Least Squares Problem icon Least Squares Problem
University Project #Data Science#Mathematics

Least Squares Problem#

Implementing Least Squares problem solver, along with some examples of it running.

.rmd knitted with execution results available for download here

Define a function to solve the least squares problem#

Function takes in a list of (x,y) points.

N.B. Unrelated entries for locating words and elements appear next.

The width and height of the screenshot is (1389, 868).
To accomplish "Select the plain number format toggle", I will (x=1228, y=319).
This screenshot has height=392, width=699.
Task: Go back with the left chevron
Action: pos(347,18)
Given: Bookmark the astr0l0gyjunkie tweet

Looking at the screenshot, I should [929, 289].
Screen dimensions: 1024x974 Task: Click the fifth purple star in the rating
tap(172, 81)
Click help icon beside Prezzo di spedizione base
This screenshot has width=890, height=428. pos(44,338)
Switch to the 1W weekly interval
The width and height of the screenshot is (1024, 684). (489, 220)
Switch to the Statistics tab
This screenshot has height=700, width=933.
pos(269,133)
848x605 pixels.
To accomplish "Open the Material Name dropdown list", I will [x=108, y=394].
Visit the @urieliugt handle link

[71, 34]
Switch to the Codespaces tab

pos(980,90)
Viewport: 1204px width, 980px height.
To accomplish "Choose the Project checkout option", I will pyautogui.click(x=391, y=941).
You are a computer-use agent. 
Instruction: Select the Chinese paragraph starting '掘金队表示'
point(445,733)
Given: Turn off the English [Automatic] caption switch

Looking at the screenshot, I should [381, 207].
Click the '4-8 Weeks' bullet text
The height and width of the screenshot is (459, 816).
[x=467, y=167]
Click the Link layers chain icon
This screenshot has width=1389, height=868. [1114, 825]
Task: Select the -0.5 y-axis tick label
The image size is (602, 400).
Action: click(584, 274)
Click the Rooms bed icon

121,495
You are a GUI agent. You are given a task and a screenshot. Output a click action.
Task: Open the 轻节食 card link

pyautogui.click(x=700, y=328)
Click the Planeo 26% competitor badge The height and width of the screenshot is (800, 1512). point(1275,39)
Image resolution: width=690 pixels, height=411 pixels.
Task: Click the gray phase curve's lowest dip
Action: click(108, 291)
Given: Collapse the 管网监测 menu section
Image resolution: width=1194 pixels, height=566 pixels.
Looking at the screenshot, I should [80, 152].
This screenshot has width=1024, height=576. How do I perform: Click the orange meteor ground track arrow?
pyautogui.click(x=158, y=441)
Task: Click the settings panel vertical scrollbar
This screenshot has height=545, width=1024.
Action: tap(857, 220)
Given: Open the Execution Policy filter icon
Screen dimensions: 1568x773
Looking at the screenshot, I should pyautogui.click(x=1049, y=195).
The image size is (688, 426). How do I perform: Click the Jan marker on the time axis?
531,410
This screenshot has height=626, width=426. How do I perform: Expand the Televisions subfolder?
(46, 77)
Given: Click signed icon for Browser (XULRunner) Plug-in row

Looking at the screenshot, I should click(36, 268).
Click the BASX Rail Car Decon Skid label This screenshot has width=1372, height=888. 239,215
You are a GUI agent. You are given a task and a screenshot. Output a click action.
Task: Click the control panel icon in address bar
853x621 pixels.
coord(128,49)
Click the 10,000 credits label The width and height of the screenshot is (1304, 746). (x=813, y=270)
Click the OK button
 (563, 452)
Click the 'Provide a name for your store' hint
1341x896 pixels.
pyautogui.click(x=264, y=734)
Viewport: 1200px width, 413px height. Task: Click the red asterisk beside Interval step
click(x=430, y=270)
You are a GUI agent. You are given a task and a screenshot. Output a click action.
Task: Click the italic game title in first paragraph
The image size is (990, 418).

Creates a matrix ‘A’, with the first column being all 1’s, and the second column being all the ‘x’ values

Creates a vector ‘b’, with it’s values being all of the ‘y’ values

Then solves the equation: x~ = inv(t(A)A)t(A)b

… To get x~, the ‘a’ and ‘b’ values of the y = a + bx line of best fit

least_squares_linear = function(points){
# create 'A'
A = matrix(c(rep(1, length(points$x)), points$x), nr=length(points$x), nc=2)
# create 'b'
b = points$y
# calculate 't(A)A'
AtA = t(A) %*% A
AtA
# find the inverse of 'AtA'
invAtA = solve(AtA)
# use the previous values to solve for 'x~'
solution_linear = invAtA %*% t(A) %*% b
return(solution_linear)
}

The only difference for the quadratic version is the additional column in ‘A’ containing all the ‘x’ values, squared

Realistically, this could be worked into a general function that works for polynomials to the ’n’th degree, but I can’t be bothered.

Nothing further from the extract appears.